§ **DOCUMENT SEGMENT**

════════════════

Last year, in this same space, I wrote to you about the wonders of summer camp. Then, and just last week, I served on faculty at the Eisner Camp in Great Barrington, Massachusetts.  The space (they call it the “bubble”) they create is one in which children are made to feel safe and secure; seen and heard.  That is their ethos… yes, to have unbelievable amounts of fun, but, it is also a place to find one’s self; a place to feel equal doses of humility and pride.

And yet, even in the extraordinary place I describe, I realized the same pain I recognized as healthy when I took my year in Israel so long ago must exist for some children in order to find their own sense of grit, determination and evolution of spirit.

My eight year old daughter is brave.  She wanted to go to camp.  She declared she was ready.  She even went when her older sister was not ready.  When sweet Sadie got there and realized this was for the “long run”, she suddenly realized what she had signed up for.  She didn’t know how she was going to make it without us.

The very wise camp director called a family meeting and said, “Sadie, I am going to talk to you and your family will be here to listen.”  She agreed.  He had a lot to say to her, but something particularly stuck in my soul.  He told her that it wouldn’t hurt if she didn’t love her parents so much.  We would always be there to love her, but now it was time to find her own sense of grit and resilience, so she could know that, from this point forward, she could be joyful with her family and also find ways to be just as joyful away from her family.

Sadie heard, cried a drop more, and suddenly got what he meant.  Indeed, she learned the lesson that I wasn’t lucky enough to learn until I was seventeen.  This hurt would be different.  It was a condition called love, which she has for her parents and is now learning to have in equal amounts for herself.

And thus is the paradox: sometimes, we have to feel hurt in order to feel good, and more, to thrive.

════════════════

§ **MATERIAL PROVIDED**
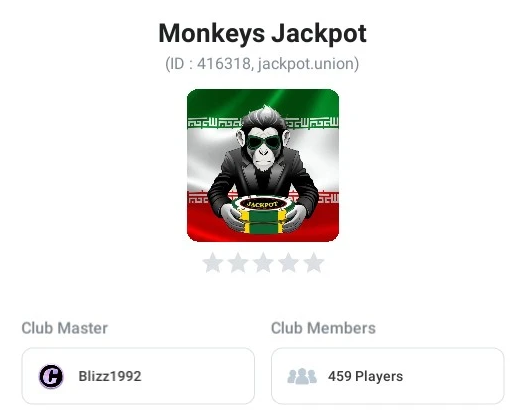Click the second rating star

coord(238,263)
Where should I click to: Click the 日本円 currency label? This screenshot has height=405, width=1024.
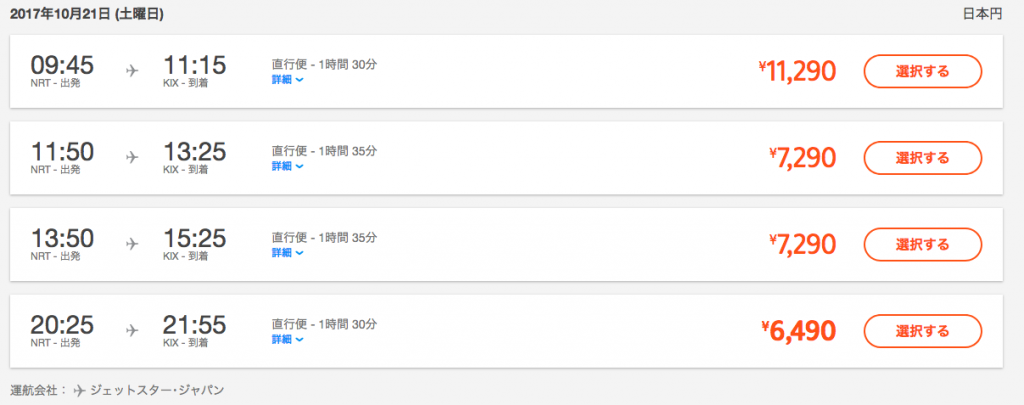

════════════════

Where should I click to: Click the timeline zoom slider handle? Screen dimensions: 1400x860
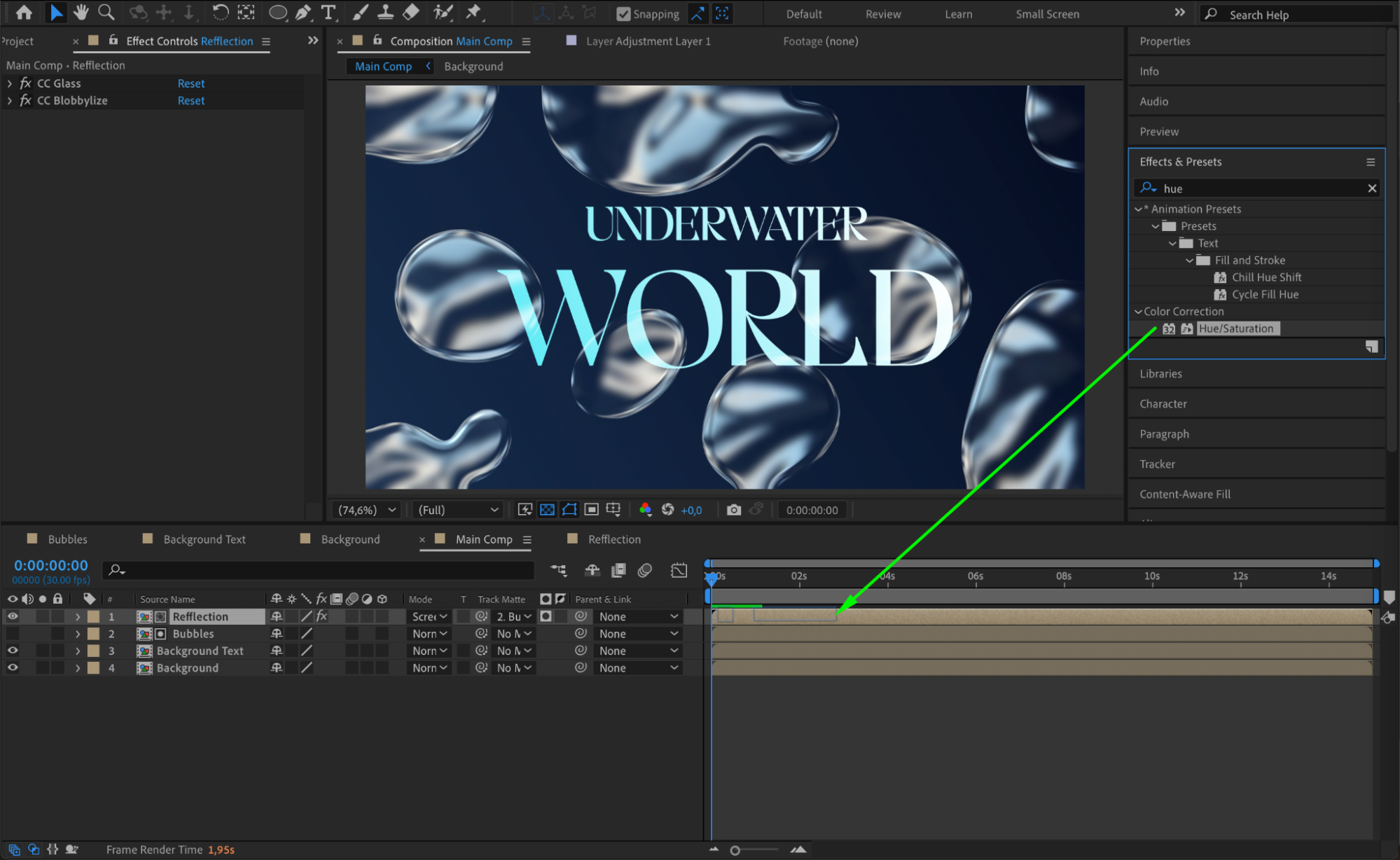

════════════════

§ **DO THIS**
Copy word for word the part of the summer camp essay between "Last year, in" and "evolution of spirit.", inclusive.

§ **SOLUTION TO THE PROBLEM**
Last year, in this same space, I wrote to you about the wonders of summer camp. Then, and just last week, I served on faculty at the Eisner Camp in Great Barrington, Massachusetts.  The space (they call it the “bubble”) they create is one in which children are made to feel safe and secure; seen and heard.  That is their ethos… yes, to have unbelievable amounts of fun, but, it is also a place to find one’s self; a place to feel equal doses of humility and pride.

And yet, even in the extraordinary place I describe, I realized the same pain I recognized as healthy when I took my year in Israel so long ago must exist for some children in order to find their own sense of grit, determination and evolution of spirit.